• ABOUT THIS EXERCISE:
The answer should be an exact copy of the data.

[Stored data entries]
--- --- ---

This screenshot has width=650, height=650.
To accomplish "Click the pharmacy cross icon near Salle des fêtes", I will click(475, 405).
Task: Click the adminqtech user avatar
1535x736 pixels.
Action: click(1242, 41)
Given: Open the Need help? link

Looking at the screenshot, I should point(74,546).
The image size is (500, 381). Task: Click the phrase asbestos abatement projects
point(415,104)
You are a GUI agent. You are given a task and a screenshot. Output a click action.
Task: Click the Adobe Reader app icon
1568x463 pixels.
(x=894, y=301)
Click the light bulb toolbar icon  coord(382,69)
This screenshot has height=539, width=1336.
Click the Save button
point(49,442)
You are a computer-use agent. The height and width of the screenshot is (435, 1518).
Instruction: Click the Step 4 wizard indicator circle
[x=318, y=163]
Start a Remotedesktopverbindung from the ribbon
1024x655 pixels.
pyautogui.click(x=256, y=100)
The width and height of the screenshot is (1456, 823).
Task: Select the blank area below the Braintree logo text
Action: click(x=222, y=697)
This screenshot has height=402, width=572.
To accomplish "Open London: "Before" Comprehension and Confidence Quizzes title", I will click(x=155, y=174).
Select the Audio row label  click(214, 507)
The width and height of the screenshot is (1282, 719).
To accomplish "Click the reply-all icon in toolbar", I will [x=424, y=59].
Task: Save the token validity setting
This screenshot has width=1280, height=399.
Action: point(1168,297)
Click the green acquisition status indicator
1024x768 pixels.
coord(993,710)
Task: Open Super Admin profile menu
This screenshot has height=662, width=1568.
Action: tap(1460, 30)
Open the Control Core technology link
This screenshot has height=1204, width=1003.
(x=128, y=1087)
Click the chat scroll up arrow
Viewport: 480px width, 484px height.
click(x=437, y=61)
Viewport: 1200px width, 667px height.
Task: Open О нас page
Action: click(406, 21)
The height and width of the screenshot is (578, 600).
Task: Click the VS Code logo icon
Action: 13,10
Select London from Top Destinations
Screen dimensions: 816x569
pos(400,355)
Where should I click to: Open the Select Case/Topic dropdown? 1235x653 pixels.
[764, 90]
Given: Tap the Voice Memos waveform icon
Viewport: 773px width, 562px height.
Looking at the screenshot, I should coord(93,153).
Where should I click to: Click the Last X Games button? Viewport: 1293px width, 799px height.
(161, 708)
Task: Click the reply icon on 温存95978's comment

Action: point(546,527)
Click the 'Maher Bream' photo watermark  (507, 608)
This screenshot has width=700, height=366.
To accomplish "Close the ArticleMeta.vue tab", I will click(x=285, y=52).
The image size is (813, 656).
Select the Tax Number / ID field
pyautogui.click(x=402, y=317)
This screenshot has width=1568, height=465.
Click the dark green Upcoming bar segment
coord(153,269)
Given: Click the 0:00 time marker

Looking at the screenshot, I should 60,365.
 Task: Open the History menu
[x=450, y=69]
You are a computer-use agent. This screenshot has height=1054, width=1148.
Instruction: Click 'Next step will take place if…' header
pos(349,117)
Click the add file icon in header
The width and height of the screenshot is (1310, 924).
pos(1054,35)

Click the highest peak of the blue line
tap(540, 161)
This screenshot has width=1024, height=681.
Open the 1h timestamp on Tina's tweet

--- --- ---

• ANSWER TO THIS TASK:
This screenshot has width=650, height=650.
To accomplish "Click the pharmacy cross icon near Salle des fêtes", I will click(475, 405).
Task: Click the adminqtech user avatar
1535x736 pixels.
Action: click(1242, 41)
Given: Open the Need help? link

Looking at the screenshot, I should point(74,546).
The image size is (500, 381). Task: Click the phrase asbestos abatement projects
point(415,104)
You are a GUI agent. You are given a task and a screenshot. Output a click action.
Task: Click the Adobe Reader app icon
1568x463 pixels.
(x=894, y=301)
Click the light bulb toolbar icon  coord(382,69)
This screenshot has height=539, width=1336.
Click the Save button
point(49,442)
You are a computer-use agent. The height and width of the screenshot is (435, 1518).
Instruction: Click the Step 4 wizard indicator circle
[x=318, y=163]
Start a Remotedesktopverbindung from the ribbon
1024x655 pixels.
pyautogui.click(x=256, y=100)
The width and height of the screenshot is (1456, 823).
Task: Select the blank area below the Braintree logo text
Action: click(x=222, y=697)
This screenshot has height=402, width=572.
To accomplish "Open London: "Before" Comprehension and Confidence Quizzes title", I will click(x=155, y=174).
Select the Audio row label  click(214, 507)
The width and height of the screenshot is (1282, 719).
To accomplish "Click the reply-all icon in toolbar", I will [x=424, y=59].
Task: Save the token validity setting
This screenshot has width=1280, height=399.
Action: point(1168,297)
Click the green acquisition status indicator
1024x768 pixels.
coord(993,710)
Task: Open Super Admin profile menu
This screenshot has height=662, width=1568.
Action: tap(1460, 30)
Open the Control Core technology link
This screenshot has height=1204, width=1003.
(x=128, y=1087)
Click the chat scroll up arrow
Viewport: 480px width, 484px height.
click(x=437, y=61)
Viewport: 1200px width, 667px height.
Task: Open О нас page
Action: click(406, 21)
The height and width of the screenshot is (578, 600).
Task: Click the VS Code logo icon
Action: 13,10
Select London from Top Destinations
Screen dimensions: 816x569
pos(400,355)
Where should I click to: Open the Select Case/Topic dropdown? 1235x653 pixels.
[764, 90]
Given: Tap the Voice Memos waveform icon
Viewport: 773px width, 562px height.
Looking at the screenshot, I should coord(93,153).
Where should I click to: Click the Last X Games button? Viewport: 1293px width, 799px height.
(161, 708)
Task: Click the reply icon on 温存95978's comment

Action: point(546,527)
Click the 'Maher Bream' photo watermark  (507, 608)
This screenshot has width=700, height=366.
To accomplish "Close the ArticleMeta.vue tab", I will click(x=285, y=52).
The image size is (813, 656).
Select the Tax Number / ID field
pyautogui.click(x=402, y=317)
This screenshot has width=1568, height=465.
Click the dark green Upcoming bar segment
coord(153,269)
Given: Click the 0:00 time marker

Looking at the screenshot, I should 60,365.
 Task: Open the History menu
[x=450, y=69]
You are a computer-use agent. This screenshot has height=1054, width=1148.
Instruction: Click 'Next step will take place if…' header
pos(349,117)
Click the add file icon in header
The width and height of the screenshot is (1310, 924).
pos(1054,35)

Click the highest peak of the blue line
tap(540, 161)
This screenshot has width=1024, height=681.
Open the 1h timestamp on Tina's tweet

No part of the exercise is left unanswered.